(Exercise materials):
··········

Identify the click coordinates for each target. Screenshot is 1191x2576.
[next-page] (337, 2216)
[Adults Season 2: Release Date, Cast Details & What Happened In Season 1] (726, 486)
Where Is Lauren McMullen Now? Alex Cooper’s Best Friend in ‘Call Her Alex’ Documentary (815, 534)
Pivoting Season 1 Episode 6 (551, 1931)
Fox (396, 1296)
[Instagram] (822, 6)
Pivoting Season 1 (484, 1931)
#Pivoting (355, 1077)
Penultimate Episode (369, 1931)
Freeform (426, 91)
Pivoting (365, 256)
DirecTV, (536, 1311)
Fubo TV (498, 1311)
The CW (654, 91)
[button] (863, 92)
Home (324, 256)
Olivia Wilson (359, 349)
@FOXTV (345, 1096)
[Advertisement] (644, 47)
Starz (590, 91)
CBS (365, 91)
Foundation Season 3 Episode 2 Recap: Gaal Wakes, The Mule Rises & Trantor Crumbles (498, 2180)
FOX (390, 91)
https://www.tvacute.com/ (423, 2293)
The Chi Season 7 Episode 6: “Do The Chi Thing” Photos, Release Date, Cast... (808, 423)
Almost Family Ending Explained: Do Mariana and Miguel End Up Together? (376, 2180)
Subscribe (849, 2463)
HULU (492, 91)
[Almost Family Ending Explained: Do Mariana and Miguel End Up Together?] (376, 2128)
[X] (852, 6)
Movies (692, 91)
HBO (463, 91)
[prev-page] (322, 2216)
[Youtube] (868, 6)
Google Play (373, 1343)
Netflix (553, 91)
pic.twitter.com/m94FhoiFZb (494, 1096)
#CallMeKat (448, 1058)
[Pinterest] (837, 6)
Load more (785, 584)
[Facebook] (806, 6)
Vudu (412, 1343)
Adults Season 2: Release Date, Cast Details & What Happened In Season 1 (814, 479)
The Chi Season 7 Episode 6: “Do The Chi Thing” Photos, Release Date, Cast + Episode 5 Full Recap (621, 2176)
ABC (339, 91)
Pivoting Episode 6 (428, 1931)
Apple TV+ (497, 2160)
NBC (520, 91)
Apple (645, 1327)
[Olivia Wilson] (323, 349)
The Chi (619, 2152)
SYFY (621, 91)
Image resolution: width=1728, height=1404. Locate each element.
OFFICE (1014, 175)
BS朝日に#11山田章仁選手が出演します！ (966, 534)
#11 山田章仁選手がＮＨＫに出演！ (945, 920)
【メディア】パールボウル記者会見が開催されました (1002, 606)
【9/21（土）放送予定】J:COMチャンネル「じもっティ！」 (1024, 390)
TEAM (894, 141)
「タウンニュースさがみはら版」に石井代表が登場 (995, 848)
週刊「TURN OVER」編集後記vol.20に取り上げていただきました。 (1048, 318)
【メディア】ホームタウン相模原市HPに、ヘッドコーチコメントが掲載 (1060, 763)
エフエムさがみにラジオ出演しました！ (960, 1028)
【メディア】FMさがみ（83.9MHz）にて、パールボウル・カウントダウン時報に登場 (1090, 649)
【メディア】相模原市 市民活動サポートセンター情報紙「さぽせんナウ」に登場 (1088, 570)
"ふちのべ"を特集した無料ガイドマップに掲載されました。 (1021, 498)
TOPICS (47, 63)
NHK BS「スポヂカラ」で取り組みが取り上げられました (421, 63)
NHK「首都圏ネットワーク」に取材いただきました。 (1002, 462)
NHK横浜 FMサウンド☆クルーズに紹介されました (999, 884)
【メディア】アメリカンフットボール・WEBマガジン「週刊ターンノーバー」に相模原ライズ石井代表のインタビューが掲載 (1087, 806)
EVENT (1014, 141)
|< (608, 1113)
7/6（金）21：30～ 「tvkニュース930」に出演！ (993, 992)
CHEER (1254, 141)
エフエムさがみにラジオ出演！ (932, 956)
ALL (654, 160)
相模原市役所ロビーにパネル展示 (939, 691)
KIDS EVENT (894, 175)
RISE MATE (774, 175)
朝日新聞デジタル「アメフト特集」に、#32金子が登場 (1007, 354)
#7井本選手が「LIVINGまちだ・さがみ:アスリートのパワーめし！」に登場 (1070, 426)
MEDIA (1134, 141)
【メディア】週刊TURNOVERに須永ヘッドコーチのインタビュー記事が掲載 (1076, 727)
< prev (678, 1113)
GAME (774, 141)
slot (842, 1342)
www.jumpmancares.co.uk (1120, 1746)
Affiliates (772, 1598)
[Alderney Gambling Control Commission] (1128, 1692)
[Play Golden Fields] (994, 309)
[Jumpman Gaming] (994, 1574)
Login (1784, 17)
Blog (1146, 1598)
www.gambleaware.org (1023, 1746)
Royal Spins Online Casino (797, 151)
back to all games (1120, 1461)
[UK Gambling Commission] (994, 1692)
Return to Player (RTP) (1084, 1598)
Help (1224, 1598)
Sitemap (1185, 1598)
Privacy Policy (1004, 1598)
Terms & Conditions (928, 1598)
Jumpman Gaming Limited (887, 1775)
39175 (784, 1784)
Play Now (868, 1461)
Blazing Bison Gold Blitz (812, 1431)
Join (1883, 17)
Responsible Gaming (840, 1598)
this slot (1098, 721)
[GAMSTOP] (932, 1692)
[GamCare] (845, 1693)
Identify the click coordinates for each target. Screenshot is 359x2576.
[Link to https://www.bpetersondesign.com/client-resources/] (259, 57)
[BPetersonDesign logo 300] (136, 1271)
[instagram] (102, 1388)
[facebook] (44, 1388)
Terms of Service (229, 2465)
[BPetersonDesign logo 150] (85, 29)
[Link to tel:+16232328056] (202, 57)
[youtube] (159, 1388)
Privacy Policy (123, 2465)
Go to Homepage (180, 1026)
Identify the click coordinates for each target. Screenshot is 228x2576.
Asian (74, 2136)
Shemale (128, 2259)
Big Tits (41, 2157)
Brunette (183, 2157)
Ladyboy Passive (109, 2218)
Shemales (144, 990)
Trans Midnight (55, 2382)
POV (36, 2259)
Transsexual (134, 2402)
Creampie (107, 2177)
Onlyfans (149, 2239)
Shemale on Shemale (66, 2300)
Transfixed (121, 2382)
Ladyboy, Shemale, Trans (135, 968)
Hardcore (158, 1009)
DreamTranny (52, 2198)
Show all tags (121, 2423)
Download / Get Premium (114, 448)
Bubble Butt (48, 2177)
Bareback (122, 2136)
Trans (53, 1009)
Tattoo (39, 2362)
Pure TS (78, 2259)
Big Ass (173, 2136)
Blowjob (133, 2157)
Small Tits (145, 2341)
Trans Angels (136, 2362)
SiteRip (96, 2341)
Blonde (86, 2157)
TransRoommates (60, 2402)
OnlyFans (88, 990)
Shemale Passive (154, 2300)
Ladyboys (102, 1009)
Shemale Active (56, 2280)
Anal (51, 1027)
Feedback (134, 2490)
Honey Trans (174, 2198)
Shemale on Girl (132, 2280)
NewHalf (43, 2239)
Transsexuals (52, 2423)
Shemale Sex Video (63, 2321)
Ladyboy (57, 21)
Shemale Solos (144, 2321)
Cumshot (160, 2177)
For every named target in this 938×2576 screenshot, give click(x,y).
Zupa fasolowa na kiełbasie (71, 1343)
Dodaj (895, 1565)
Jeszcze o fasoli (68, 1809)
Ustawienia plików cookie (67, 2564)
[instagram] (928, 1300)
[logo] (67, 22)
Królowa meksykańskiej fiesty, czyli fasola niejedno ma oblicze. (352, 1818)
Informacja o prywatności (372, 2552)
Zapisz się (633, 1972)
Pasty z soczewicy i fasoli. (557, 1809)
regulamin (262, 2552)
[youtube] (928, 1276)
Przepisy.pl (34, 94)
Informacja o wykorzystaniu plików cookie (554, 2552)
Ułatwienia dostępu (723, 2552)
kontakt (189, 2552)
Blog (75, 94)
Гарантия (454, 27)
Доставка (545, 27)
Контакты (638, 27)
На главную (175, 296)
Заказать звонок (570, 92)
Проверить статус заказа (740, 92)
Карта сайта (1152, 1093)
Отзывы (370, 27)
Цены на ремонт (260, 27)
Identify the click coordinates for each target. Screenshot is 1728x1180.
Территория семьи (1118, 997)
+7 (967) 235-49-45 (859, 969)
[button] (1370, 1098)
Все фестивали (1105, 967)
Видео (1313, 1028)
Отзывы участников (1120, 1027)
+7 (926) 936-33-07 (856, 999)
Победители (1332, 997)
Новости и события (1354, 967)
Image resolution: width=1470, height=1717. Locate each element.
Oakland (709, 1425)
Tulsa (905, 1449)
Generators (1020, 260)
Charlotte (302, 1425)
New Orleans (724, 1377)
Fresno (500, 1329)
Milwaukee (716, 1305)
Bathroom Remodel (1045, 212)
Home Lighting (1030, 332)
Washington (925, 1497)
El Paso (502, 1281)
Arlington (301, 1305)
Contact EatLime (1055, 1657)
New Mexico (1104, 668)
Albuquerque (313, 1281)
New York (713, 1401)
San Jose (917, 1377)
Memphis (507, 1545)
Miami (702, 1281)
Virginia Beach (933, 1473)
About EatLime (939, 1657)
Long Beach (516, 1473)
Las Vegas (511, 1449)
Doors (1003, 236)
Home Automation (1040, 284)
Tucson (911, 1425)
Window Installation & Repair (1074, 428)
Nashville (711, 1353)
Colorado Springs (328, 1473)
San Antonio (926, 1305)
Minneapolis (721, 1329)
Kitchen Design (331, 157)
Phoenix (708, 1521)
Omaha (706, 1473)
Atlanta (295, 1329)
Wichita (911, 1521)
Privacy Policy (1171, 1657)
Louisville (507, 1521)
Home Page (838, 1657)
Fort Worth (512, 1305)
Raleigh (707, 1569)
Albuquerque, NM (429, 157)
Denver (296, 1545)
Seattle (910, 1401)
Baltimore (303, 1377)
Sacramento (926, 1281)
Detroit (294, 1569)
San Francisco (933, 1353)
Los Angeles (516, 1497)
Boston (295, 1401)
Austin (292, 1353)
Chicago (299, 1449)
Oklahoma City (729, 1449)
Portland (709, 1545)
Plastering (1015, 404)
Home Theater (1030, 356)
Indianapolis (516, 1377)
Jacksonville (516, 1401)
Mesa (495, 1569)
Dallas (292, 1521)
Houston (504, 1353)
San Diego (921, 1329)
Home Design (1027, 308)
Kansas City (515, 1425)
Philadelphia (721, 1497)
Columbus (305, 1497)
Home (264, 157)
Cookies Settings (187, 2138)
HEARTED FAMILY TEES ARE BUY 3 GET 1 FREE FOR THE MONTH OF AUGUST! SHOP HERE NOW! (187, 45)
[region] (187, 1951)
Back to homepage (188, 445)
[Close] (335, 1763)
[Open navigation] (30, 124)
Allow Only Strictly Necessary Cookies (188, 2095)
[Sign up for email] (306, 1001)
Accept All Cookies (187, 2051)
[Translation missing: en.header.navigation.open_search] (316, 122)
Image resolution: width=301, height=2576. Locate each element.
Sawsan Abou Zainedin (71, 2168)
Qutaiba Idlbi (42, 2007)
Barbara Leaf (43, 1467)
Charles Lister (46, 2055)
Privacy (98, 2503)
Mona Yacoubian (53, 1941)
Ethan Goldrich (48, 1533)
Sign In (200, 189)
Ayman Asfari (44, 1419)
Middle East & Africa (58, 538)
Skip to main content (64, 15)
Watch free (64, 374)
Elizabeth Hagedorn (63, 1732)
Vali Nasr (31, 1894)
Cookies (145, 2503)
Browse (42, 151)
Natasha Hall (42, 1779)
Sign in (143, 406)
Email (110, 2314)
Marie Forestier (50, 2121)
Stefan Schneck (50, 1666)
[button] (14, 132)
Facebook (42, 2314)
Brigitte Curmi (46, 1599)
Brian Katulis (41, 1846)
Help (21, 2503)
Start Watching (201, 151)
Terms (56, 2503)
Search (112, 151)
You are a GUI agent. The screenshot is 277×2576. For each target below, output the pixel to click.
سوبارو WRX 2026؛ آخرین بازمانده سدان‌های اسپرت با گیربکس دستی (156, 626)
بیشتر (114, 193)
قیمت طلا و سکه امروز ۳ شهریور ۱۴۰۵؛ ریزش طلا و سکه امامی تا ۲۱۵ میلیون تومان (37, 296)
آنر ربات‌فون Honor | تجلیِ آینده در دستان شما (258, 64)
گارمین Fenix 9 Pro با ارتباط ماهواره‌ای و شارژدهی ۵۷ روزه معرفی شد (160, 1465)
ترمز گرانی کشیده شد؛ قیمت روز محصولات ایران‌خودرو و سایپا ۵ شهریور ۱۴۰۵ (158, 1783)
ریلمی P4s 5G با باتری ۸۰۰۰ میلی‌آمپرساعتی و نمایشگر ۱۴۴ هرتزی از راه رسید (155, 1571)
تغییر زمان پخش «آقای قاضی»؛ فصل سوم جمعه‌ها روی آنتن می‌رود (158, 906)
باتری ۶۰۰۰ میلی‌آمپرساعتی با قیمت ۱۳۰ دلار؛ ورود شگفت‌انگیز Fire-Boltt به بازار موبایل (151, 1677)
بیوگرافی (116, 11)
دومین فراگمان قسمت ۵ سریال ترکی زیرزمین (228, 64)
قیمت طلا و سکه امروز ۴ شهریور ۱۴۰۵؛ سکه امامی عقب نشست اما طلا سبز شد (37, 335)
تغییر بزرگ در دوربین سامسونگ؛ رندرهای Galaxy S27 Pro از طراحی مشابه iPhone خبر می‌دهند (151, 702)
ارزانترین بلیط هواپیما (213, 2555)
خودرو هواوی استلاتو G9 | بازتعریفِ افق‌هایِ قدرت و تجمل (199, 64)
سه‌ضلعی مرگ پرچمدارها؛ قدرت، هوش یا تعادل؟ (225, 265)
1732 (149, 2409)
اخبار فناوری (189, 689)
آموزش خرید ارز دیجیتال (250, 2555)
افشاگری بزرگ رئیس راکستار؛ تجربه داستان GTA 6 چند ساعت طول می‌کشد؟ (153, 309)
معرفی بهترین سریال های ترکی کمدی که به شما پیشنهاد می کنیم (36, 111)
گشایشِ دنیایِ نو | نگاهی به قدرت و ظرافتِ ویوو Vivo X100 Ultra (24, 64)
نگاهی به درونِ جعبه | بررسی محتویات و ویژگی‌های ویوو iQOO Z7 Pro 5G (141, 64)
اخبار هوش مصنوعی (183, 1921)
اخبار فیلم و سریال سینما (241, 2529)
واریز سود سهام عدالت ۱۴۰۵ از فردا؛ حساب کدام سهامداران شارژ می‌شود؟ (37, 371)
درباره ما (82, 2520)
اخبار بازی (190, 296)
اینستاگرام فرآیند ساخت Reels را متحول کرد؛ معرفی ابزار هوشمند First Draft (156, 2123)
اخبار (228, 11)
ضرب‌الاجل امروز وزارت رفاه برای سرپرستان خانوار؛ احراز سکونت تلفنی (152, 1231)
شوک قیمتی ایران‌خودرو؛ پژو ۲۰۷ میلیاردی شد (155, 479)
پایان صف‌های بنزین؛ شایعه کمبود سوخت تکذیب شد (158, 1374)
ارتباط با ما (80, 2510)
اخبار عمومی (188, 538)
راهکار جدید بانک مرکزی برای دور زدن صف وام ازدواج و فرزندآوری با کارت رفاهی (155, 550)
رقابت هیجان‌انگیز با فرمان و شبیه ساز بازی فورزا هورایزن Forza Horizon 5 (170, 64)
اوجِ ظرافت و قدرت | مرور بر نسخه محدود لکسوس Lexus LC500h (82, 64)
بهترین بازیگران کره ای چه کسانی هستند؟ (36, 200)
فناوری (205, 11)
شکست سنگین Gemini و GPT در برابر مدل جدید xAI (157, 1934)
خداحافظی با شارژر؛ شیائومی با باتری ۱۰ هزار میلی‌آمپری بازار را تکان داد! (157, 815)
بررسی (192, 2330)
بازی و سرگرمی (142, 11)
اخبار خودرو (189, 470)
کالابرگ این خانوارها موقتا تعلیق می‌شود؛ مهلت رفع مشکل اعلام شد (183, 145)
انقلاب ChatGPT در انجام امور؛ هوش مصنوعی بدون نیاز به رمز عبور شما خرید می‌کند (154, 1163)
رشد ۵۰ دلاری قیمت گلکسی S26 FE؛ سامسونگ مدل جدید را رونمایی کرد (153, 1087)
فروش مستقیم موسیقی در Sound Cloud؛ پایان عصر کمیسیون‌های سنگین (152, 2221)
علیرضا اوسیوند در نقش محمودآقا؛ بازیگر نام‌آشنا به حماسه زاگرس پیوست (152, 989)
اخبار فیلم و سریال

··········

(What you have to do): Give back, word for word, only the lines above from the line holding "Цены на ремонт (260, 27)" to the line holding "Oakland (709, 1425)", both included.

(Solution to the problem):
Цены на ремонт (260, 27)
Identify the click coordinates for each target. Screenshot is 1728x1180.
Территория семьи (1118, 997)
+7 (967) 235-49-45 (859, 969)
[button] (1370, 1098)
Все фестивали (1105, 967)
Видео (1313, 1028)
Отзывы участников (1120, 1027)
+7 (926) 936-33-07 (856, 999)
Победители (1332, 997)
Новости и события (1354, 967)
Image resolution: width=1470, height=1717. Locate each element.
Oakland (709, 1425)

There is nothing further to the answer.